Posted - September 2017 in HSPRF News
Drug dose modelling study initiated
Whenever research moves from stem cells or experimental animals in a laboratory to thinking about giving a drug to humans, there are questions that need an answer:
* Is the drug safe for people? Up to what dose levels is it safe?
* What are the potential side-effects?
*How can the most effective dose levels in the laboratory be translated into the most effective dose levels for people?
For drugs that are already approved for one use or another, there is generally a lot of information available from studies of its pharmacodynamics and pharmacokinetics – or put simply, studies of what a drug does to the body and what the body does to a drug.

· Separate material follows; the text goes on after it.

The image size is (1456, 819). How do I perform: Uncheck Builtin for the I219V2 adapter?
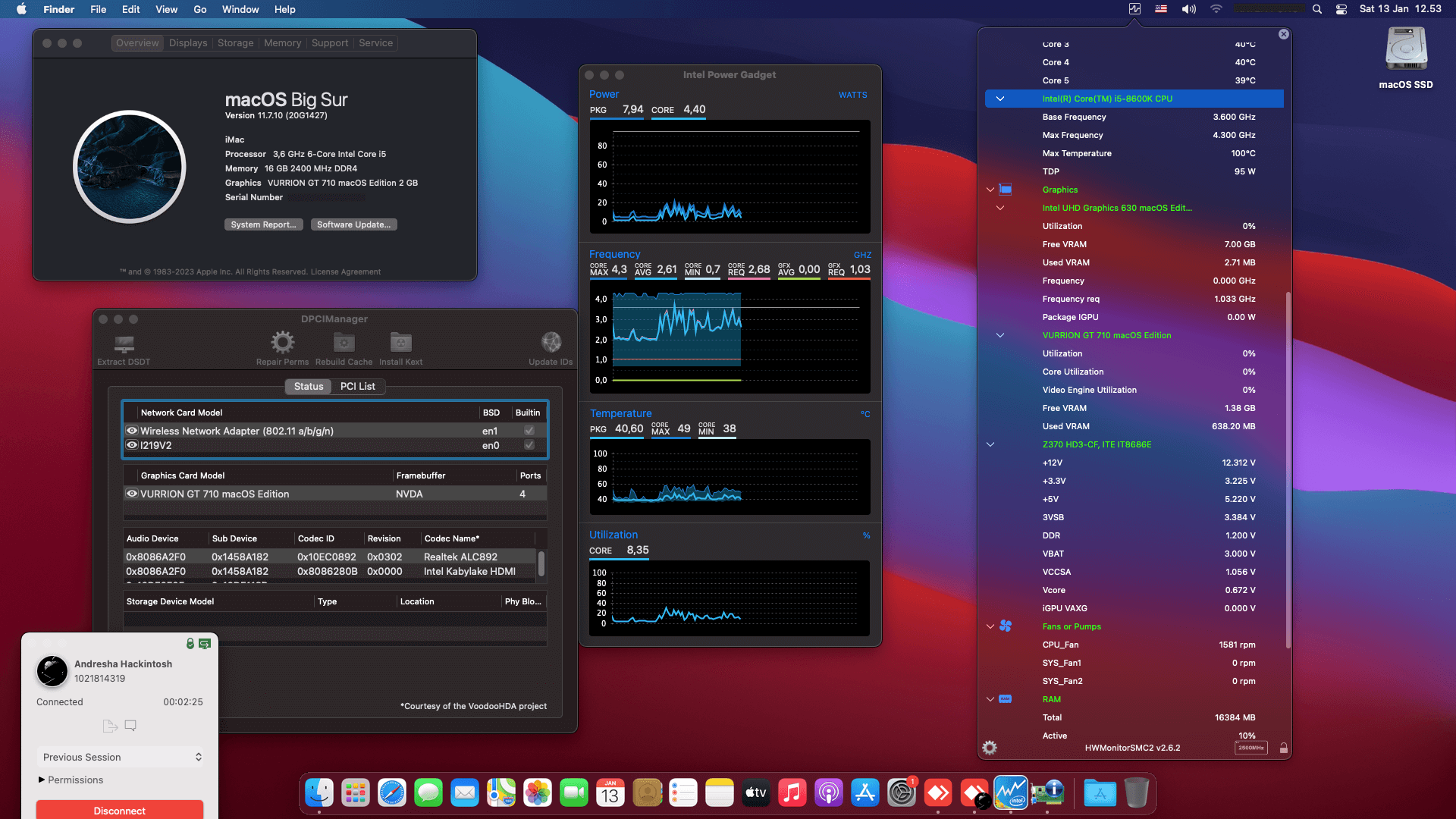tap(529, 445)
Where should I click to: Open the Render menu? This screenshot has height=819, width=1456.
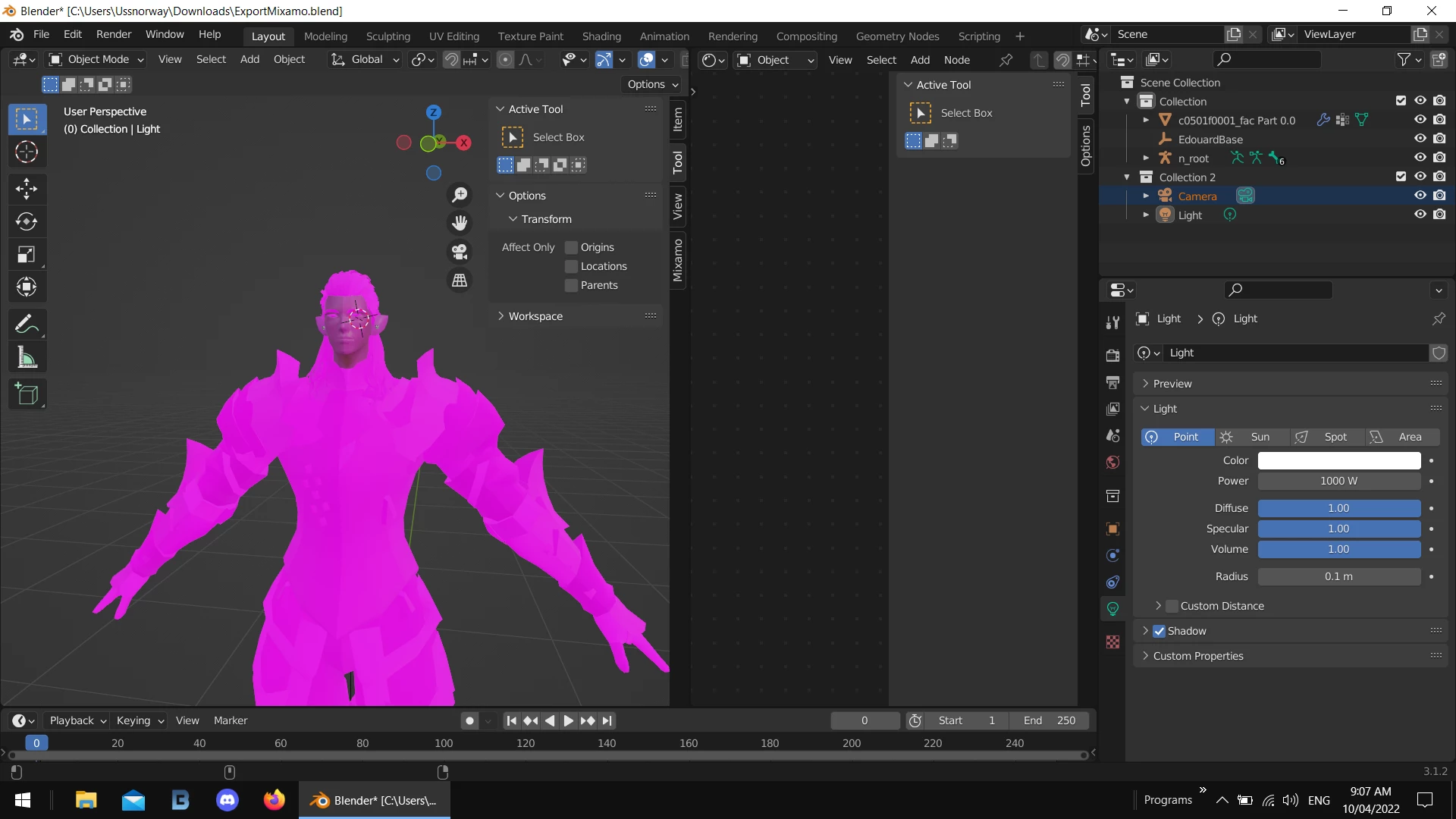(113, 35)
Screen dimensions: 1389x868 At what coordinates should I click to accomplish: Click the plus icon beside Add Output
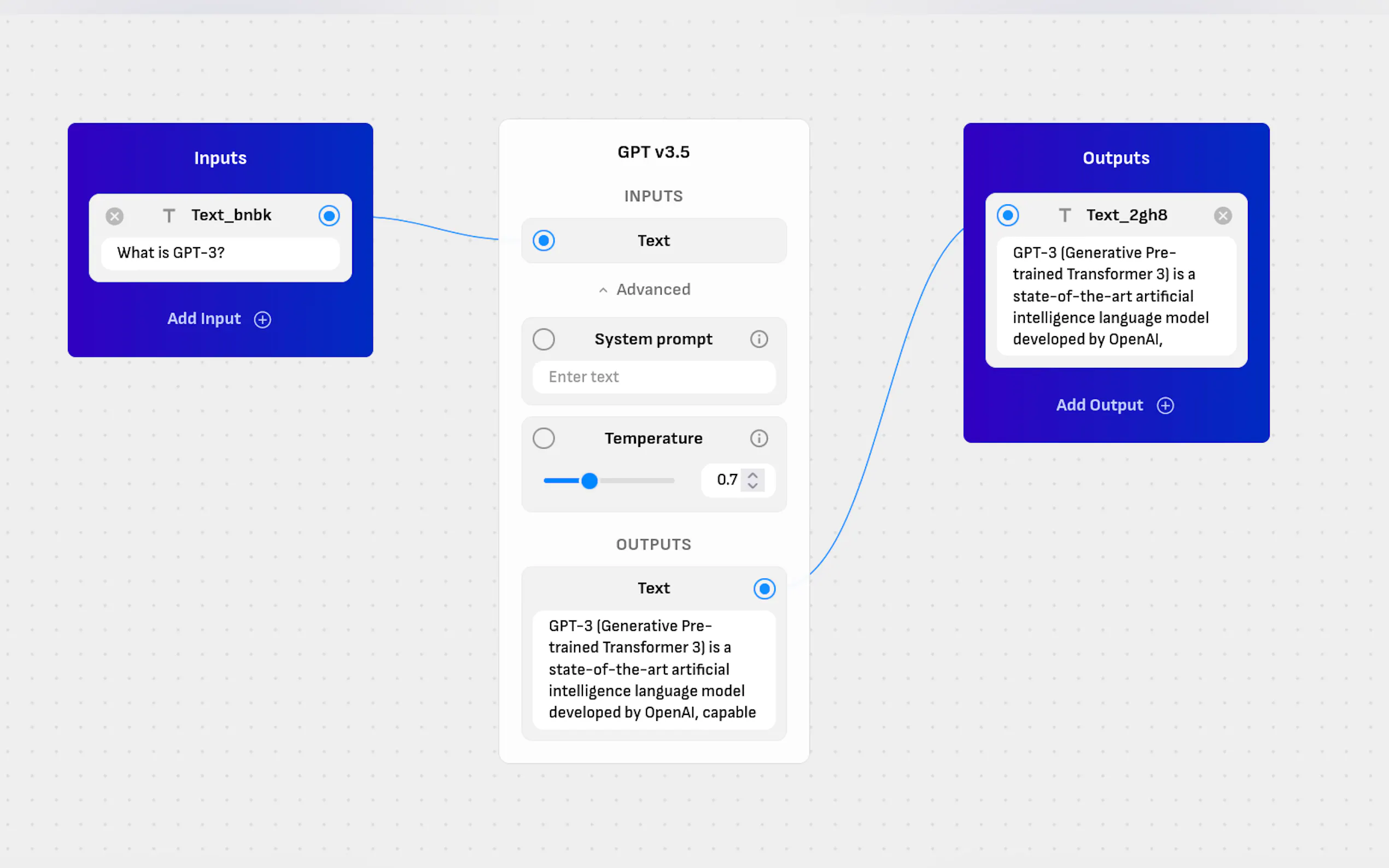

However, when a drug is considered for a very different use, such as is the case with HSP, the challenge is to achieve the optimal concentration of the drug at the site where it needs to act. In the case of HSP, we are talking about those brain cells known as neurons, which have the long arm or axon travelling the length of, and making up, the spinal cord.
An oral dose needs to be calculated that will translate to maximum effectiveness at the site of action. That is, the drug concentration that is most effective in reversing impairment and restoring function in human HSP stem cells in the laboratory needs to be translated so that an oral dose can be estimated that will result in the desired concentration of the drug in the neurons of someone with HSP.
Further questions get raised:
* What happens to the drug, and the drug taker, when they take the oral dose?
* What happens in the stomach?
* How much finishes up in the bloodstream?
* How much of that successfully crosses the blood-brain barrier so that it can reach the neurons?
* Is there any change in the active ingredient caused by mixing with stomach acid or blood?
* How much is lost along the way or breaks down?
These questions and others have been addressed over the last three months by Prof Alan Mackay-Sim working with a clinical trials consultant and an external research organisation who specialise in drug dose modelling. The result is the creation of detailed and specific plans for a study where all the relevant factors will be modelled and an answer or estimate derived. Such an estimate is a starting point, perhaps the mid-range of an eventual dosing regime to test drug effectiveness for HSP.
When available, the data from drug trials with HSPers will be fed back into the model so as to refine and improve the model and provide greater accuracy. The implementation of the modelling study by the specialist external research organisation has now commenced, at a total cost of around $50,000 to the Foundation.